▸ THE PROBLEM
Reproduce the kitchen countertop article below word for word, from "When choosing your" to "use your kitchen.".

▸ SOURCE DOCUMENT
"""

Choosing Your Kitchen Countertop

Photo by Mark Mahan Multimedia. This post is an adaptation from https://www.hgtv.com/design/remodel/kitchen-remodel/choosing-kitchen-countertops, not an original blog.

Choosing Your Kitchen Countertop

When choosing your kitchen countertop there are so many different options, but how do you know which is right for you?

Knowing that the countertop can be one of the most expensive portions of a kitchen remodel, you want to keep in mind popularity and affordability but also look beyond those. You’ll want to consider what is going to best reflect your style and be the right fit for how you want to use your kitchen.

The Pros and Cons

Granite comes in several grades (usually 1-5), patterns, colors, and thicknesses. Depending on the combination you choose this can cost anywhere from $25 a square foot to upwards of $1,000 a square foot. Another granite option to consider is Honed Granite, instead of a glass finish it gives you a soft matte look. But there are a couple things to consider for Honed Granit vs polished; it requires resealing more often, will stain easier, and it does cost more.

"""

▸ DATASET EXTRACT
"""

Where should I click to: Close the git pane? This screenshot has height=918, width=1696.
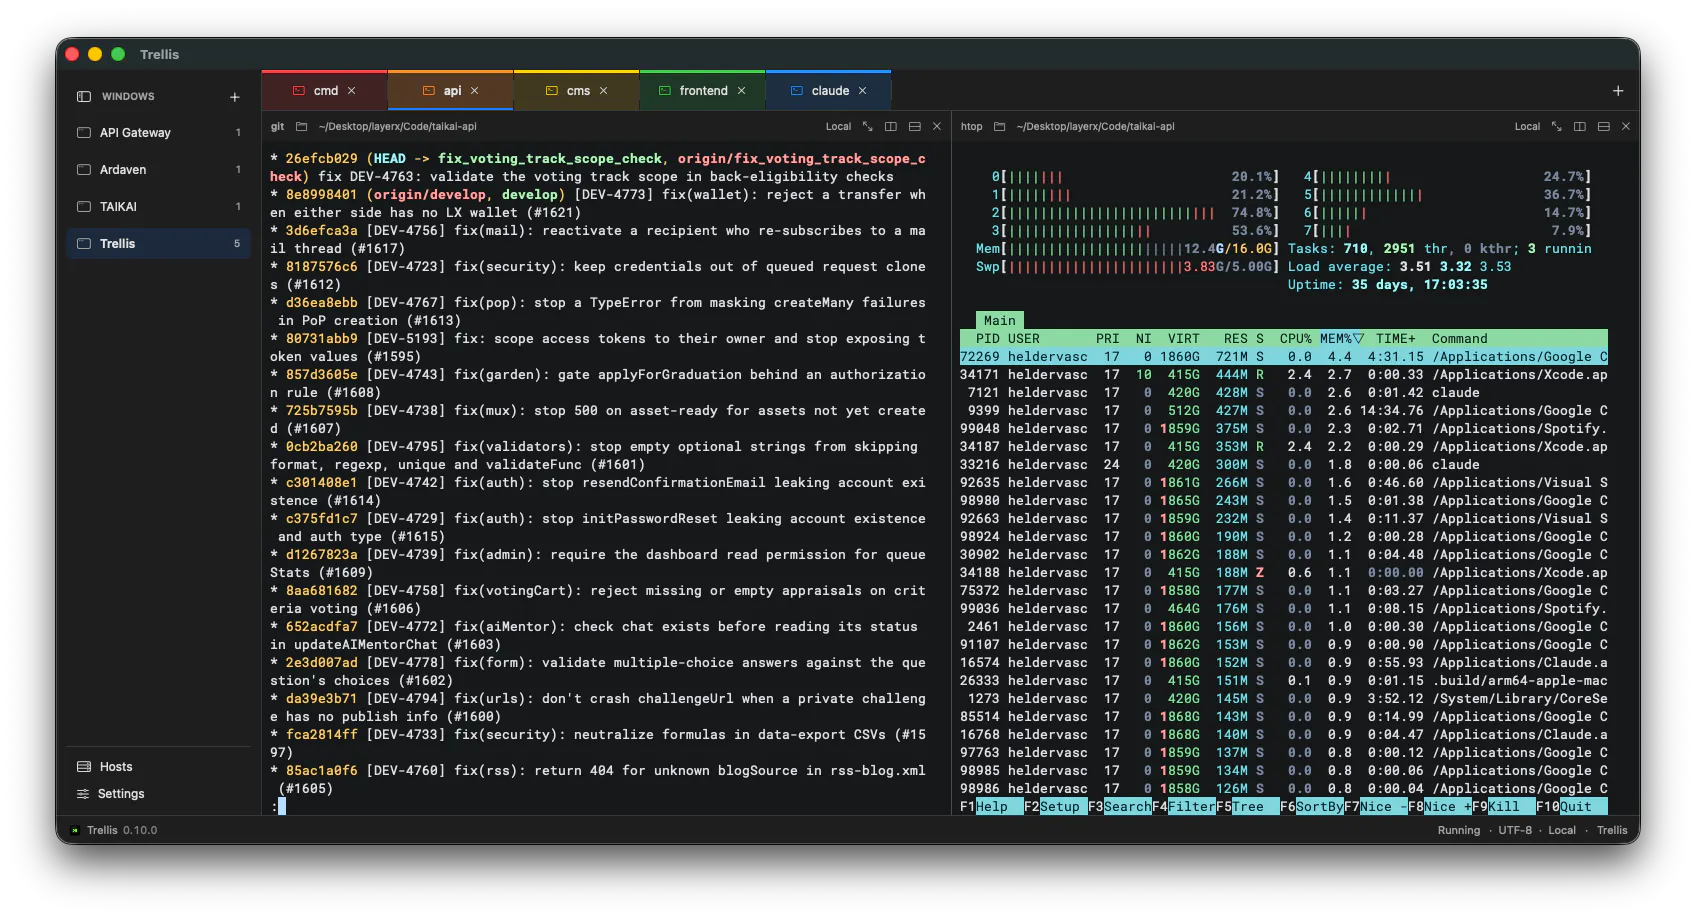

"""

▸ SOLUTION FOR THIS EXERCISE
When choosing your kitchen countertop there are so many different options, but how do you know which is right for you?

Knowing that the countertop can be one of the most expensive portions of a kitchen remodel, you want to keep in mind popularity and affordability but also look beyond those. You’ll want to consider what is going to best reflect your style and be the right fit for how you want to use your kitchen.